» **EXERCISE OBJECTIVE**: The answer is all of the data repeated exactly, with each picture omitted.

******

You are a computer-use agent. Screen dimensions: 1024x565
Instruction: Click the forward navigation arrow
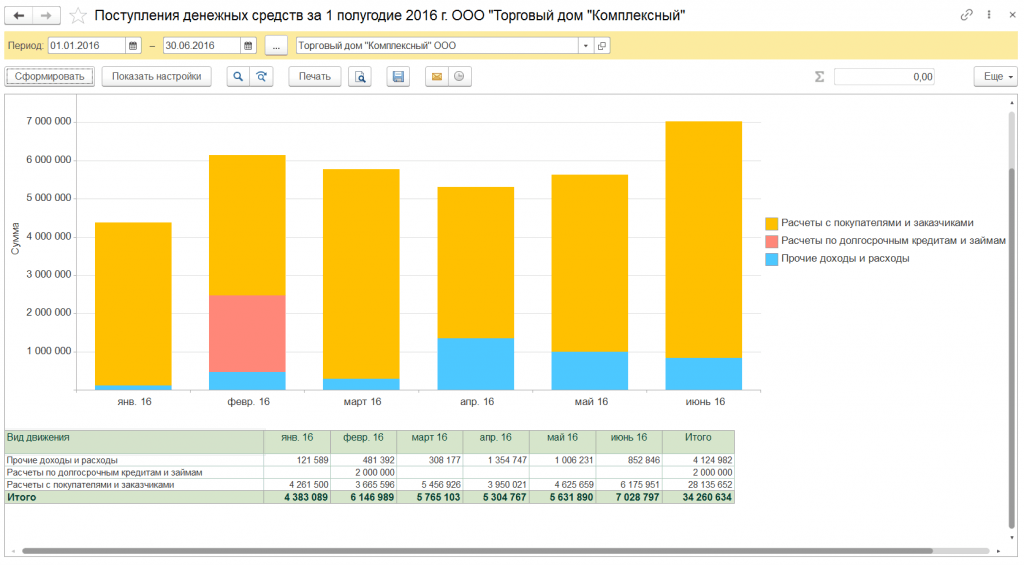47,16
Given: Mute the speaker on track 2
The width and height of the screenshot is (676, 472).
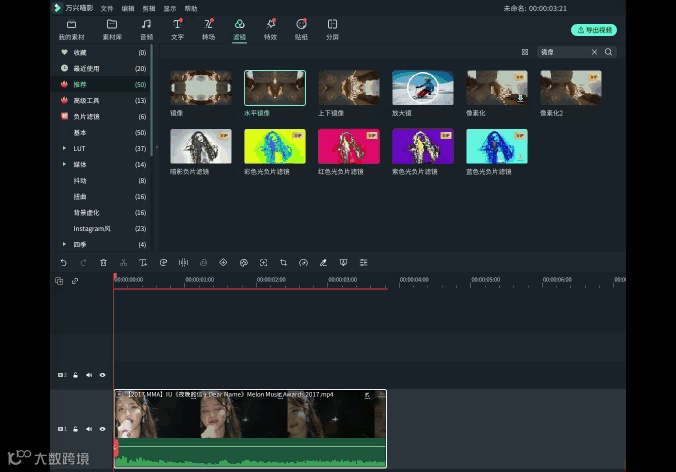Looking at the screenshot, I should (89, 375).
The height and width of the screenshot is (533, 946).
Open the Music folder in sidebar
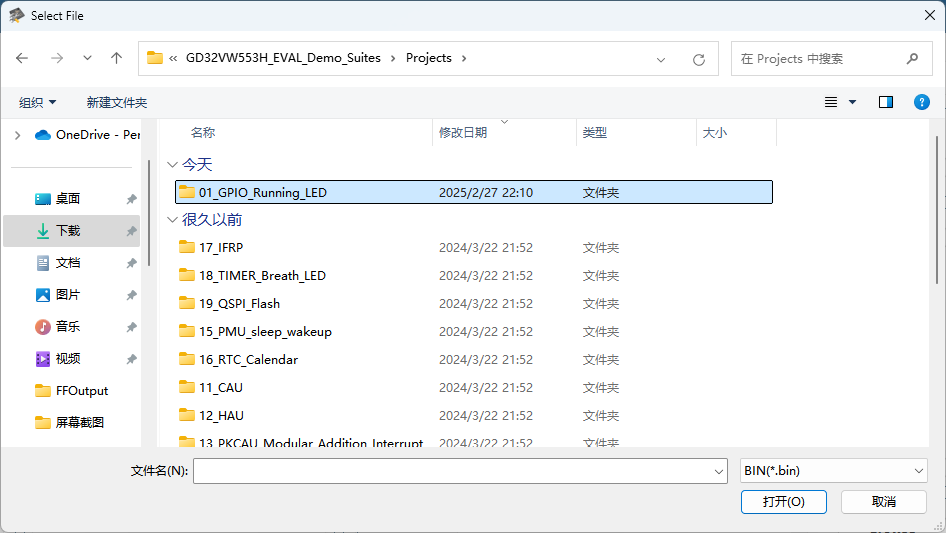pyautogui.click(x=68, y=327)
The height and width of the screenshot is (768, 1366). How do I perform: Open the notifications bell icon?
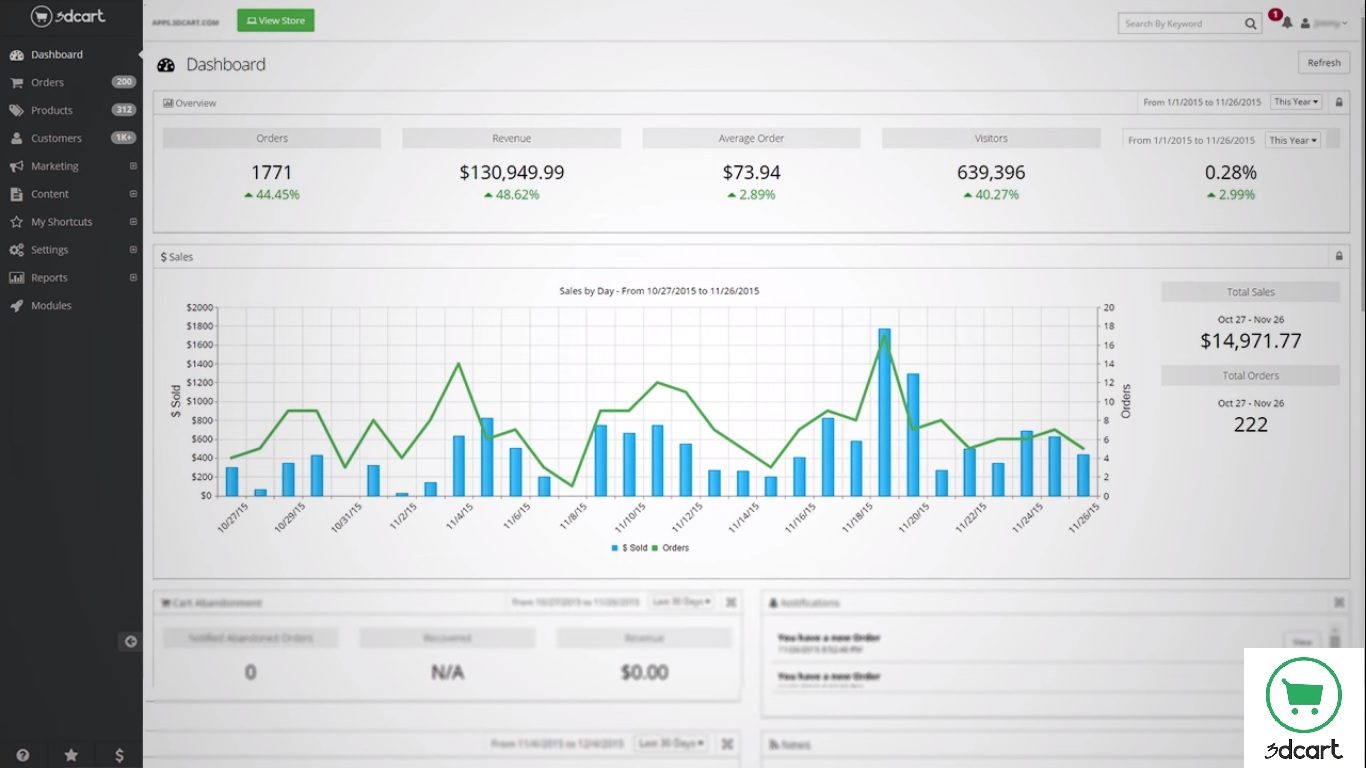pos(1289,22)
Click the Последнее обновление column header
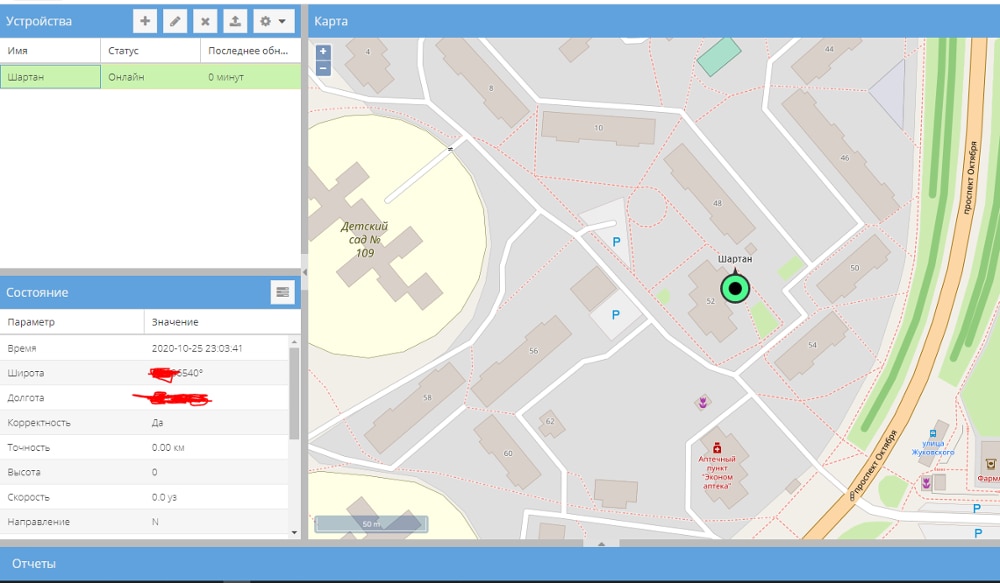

******

» **REPLY TO THE EXERCISE**:
You are a computer-use agent. Screen dimensions: 1024x565
Instruction: Click the forward navigation arrow
47,16
Given: Mute the speaker on track 2
The width and height of the screenshot is (676, 472).
Looking at the screenshot, I should (89, 375).
The height and width of the screenshot is (533, 946).
Open the Music folder in sidebar
pyautogui.click(x=68, y=327)
The height and width of the screenshot is (768, 1366). How do I perform: Open the notifications bell icon?
pos(1289,22)
Click the Последнее обновление column header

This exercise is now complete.